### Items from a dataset
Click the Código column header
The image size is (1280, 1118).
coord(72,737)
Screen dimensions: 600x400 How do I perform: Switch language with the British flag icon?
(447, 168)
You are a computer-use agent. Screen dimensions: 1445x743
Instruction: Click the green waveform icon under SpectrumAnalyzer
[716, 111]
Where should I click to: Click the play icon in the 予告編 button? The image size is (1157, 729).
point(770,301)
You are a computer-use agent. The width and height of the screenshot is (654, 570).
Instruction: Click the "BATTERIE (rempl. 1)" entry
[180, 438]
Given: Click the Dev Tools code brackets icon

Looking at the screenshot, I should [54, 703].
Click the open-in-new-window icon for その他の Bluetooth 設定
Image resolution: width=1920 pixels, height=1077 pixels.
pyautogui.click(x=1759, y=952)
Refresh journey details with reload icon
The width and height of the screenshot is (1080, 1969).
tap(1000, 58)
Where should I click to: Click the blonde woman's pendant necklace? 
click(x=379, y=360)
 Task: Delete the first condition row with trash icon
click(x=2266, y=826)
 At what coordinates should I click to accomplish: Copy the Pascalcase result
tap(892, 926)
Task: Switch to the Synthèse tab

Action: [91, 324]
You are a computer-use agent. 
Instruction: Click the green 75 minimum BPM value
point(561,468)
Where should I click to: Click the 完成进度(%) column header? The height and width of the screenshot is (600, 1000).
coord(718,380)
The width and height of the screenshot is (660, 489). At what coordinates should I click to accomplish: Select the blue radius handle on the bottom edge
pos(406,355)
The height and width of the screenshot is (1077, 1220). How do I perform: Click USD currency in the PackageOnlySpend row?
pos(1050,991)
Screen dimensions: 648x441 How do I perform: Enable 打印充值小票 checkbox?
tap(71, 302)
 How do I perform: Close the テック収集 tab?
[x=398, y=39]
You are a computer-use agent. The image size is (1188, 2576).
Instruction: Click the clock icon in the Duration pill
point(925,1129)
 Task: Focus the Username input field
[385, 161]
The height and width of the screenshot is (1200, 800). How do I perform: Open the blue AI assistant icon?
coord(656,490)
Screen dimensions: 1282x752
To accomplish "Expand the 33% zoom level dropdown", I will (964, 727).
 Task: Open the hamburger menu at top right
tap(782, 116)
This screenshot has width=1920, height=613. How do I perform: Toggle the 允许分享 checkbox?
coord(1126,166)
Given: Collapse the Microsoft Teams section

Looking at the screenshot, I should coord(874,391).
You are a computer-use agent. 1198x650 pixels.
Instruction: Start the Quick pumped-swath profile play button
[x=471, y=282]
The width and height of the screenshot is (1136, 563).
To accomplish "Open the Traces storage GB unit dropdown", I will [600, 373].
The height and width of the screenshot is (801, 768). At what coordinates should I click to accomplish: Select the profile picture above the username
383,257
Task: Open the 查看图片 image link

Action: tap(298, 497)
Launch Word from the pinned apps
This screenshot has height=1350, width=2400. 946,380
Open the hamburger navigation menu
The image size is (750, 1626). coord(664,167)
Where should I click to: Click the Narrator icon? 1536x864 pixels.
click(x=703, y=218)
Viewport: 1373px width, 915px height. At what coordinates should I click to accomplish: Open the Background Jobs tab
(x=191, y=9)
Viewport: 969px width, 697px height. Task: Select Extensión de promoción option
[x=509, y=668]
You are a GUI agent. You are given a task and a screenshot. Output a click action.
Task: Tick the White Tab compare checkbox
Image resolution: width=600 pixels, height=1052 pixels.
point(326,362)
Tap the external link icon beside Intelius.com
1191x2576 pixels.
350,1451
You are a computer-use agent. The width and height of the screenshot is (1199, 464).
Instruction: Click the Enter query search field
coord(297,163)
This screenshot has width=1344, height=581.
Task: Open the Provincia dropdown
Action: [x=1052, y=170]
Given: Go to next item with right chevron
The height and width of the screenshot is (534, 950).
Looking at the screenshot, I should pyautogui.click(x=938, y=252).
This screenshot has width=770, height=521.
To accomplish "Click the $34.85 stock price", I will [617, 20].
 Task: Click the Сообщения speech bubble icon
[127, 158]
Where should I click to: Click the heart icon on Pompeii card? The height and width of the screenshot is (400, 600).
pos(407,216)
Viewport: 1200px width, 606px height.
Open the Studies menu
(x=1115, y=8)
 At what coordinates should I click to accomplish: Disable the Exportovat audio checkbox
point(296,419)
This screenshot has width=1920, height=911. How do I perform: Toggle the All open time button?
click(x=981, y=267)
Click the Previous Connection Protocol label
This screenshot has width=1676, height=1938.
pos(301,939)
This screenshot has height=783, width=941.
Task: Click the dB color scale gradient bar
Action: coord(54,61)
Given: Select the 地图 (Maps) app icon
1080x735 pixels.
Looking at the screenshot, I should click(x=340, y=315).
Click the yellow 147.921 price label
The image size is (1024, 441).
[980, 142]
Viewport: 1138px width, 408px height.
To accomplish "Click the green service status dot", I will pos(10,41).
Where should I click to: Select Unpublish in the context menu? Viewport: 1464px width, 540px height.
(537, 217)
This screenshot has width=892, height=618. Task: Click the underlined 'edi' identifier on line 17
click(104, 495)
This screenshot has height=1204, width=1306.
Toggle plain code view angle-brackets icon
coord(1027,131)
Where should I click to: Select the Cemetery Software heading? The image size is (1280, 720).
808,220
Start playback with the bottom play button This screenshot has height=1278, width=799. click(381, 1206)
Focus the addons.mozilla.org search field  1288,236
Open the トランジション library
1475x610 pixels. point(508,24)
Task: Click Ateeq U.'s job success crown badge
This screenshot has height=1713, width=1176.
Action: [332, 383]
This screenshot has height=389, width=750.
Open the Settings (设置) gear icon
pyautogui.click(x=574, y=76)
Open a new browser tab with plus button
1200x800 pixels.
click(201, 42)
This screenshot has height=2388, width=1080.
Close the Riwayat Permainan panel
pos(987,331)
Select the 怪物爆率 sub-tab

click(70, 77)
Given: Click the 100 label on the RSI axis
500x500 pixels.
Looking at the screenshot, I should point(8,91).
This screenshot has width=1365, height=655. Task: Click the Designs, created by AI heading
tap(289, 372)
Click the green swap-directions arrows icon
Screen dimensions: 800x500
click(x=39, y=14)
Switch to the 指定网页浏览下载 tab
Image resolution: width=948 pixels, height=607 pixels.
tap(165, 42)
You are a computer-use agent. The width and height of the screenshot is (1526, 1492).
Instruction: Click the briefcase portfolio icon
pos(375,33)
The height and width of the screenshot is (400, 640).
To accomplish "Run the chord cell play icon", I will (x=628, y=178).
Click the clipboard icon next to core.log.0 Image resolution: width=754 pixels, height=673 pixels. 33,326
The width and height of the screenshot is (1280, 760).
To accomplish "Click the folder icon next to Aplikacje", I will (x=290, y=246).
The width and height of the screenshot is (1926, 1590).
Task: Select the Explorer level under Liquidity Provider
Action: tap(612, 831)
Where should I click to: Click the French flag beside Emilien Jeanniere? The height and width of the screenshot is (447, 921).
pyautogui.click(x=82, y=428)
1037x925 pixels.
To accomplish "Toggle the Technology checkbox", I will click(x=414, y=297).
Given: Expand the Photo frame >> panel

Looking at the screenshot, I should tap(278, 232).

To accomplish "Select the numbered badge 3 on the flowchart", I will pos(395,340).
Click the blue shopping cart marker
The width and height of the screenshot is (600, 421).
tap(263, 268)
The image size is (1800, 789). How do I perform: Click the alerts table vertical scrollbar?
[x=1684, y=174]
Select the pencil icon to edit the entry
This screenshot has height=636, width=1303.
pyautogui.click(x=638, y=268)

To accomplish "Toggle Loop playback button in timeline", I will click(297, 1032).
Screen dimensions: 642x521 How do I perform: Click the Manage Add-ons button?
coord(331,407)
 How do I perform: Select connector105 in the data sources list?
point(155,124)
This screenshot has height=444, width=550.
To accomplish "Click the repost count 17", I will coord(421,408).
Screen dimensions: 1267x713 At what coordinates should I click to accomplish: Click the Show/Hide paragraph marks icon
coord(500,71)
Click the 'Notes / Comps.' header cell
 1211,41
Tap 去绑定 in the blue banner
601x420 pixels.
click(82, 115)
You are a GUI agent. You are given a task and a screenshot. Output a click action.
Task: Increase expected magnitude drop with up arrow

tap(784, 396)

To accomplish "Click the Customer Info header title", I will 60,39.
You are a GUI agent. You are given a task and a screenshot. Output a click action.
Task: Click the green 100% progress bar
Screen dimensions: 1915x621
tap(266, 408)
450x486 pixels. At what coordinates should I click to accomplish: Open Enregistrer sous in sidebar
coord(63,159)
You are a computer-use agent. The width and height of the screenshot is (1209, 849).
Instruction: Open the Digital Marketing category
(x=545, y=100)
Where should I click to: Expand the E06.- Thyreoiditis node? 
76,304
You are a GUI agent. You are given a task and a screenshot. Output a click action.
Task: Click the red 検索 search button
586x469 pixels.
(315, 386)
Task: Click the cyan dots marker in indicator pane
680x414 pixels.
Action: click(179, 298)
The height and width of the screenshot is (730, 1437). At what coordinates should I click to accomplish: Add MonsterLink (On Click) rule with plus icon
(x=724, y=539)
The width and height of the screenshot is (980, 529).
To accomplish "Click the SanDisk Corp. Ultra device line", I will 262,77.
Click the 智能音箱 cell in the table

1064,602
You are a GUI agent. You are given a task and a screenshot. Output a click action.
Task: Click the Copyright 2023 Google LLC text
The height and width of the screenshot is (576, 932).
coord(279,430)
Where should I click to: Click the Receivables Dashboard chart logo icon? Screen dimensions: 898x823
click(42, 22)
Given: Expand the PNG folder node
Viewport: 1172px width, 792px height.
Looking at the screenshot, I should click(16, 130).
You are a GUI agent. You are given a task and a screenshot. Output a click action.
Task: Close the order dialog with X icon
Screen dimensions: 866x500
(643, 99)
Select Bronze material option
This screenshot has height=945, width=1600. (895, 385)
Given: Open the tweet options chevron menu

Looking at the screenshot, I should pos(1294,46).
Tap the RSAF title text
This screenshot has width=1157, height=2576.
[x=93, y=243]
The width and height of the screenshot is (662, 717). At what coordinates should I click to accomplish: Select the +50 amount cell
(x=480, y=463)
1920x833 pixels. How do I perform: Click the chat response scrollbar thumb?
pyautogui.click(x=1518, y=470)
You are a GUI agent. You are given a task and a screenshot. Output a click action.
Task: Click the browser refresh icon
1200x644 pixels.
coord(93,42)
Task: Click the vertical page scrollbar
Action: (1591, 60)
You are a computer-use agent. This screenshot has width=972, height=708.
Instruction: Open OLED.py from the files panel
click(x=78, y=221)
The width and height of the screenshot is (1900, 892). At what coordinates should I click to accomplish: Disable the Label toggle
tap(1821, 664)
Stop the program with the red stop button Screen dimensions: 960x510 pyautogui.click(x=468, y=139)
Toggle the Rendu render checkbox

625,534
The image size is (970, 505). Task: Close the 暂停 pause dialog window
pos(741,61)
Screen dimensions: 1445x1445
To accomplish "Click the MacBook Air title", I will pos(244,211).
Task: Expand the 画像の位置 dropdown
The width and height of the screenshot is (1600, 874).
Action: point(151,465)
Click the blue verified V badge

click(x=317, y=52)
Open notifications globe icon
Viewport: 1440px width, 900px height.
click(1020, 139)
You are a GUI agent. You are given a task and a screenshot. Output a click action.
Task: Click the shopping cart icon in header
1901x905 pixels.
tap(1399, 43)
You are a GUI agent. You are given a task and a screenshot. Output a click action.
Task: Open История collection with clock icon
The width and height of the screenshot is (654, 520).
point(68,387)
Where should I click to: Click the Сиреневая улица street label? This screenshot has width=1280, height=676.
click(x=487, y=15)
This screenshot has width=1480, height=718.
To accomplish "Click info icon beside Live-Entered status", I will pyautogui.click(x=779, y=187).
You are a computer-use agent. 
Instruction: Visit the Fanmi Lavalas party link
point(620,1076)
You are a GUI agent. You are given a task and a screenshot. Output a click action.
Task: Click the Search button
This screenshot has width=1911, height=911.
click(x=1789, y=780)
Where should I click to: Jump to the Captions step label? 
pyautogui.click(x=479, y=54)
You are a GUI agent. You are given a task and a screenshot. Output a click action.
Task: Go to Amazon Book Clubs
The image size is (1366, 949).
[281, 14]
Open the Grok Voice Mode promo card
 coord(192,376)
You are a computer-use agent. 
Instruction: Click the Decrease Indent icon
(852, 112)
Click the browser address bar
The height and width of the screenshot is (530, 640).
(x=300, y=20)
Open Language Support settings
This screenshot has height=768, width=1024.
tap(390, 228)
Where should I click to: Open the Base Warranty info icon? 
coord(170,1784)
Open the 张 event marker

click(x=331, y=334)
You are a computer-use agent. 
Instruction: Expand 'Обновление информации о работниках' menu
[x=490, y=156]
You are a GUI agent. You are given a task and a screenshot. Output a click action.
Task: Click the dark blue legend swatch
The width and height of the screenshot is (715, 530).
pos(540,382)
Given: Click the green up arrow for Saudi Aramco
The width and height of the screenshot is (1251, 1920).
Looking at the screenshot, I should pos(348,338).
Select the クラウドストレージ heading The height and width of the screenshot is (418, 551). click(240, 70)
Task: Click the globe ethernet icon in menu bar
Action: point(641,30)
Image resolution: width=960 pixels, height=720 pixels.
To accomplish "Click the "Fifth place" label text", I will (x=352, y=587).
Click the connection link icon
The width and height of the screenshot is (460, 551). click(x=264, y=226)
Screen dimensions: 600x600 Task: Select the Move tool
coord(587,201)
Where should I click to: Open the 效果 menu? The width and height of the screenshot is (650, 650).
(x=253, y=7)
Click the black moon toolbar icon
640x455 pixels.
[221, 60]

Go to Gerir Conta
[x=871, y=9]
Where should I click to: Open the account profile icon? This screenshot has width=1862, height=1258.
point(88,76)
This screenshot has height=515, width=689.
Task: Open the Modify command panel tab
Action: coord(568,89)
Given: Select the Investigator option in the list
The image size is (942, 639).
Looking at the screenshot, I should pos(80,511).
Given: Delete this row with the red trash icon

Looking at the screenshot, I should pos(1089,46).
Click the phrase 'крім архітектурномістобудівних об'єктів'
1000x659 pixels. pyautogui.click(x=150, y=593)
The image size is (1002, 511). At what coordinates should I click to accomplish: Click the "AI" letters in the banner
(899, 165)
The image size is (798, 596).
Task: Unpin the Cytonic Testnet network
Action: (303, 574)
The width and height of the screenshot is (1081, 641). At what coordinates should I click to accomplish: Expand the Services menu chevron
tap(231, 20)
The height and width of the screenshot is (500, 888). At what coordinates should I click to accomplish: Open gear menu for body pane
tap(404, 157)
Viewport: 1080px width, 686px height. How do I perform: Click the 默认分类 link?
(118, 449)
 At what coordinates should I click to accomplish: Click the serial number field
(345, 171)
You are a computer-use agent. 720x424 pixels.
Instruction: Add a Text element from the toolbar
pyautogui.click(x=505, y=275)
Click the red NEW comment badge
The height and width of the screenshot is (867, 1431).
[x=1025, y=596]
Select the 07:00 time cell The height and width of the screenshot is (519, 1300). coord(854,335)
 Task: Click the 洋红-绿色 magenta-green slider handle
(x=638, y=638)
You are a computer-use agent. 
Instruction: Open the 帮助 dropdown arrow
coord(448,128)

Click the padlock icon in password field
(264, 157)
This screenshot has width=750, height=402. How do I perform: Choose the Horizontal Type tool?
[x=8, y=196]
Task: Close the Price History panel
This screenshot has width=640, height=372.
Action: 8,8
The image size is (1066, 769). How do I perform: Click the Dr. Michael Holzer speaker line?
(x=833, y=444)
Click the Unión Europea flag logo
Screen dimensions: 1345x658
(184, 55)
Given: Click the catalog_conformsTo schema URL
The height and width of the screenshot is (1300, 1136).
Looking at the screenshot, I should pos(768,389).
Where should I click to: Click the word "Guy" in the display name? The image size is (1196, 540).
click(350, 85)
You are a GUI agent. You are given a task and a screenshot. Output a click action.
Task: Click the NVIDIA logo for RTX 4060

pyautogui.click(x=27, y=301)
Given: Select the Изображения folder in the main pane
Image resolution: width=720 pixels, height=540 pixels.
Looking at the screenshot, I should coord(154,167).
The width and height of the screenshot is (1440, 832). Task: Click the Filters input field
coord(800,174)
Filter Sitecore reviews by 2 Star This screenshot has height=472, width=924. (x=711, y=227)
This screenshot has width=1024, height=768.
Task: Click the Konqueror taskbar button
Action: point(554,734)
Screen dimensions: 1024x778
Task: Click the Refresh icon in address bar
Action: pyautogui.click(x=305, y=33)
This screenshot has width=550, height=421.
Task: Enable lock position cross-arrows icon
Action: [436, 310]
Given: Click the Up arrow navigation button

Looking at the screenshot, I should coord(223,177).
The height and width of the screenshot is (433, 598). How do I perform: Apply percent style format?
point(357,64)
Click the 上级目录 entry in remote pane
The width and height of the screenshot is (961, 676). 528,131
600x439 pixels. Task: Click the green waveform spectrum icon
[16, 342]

### WHAT YOU NEED TO DO
Give only the lines from the one holding "Toggle plain code view angle-brackets icon" through the one holding "Click the green swap-directions arrows icon", each restated exactly as it appears above.

### TASK RESULT
Toggle plain code view angle-brackets icon
coord(1027,131)
Where should I click to: Select the Cemetery Software heading? The image size is (1280, 720).
808,220
Start playback with the bottom play button This screenshot has height=1278, width=799. click(381, 1206)
Focus the addons.mozilla.org search field  1288,236
Open the トランジション library
1475x610 pixels. point(508,24)
Task: Click Ateeq U.'s job success crown badge
This screenshot has height=1713, width=1176.
Action: [332, 383]
This screenshot has height=389, width=750.
Open the Settings (设置) gear icon
pyautogui.click(x=574, y=76)
Open a new browser tab with plus button
1200x800 pixels.
click(201, 42)
This screenshot has height=2388, width=1080.
Close the Riwayat Permainan panel
pos(987,331)
Select the 怪物爆率 sub-tab

click(70, 77)
Given: Click the 100 label on the RSI axis
500x500 pixels.
Looking at the screenshot, I should point(8,91).
This screenshot has width=1365, height=655. Task: Click the Designs, created by AI heading
tap(289, 372)
Click the green swap-directions arrows icon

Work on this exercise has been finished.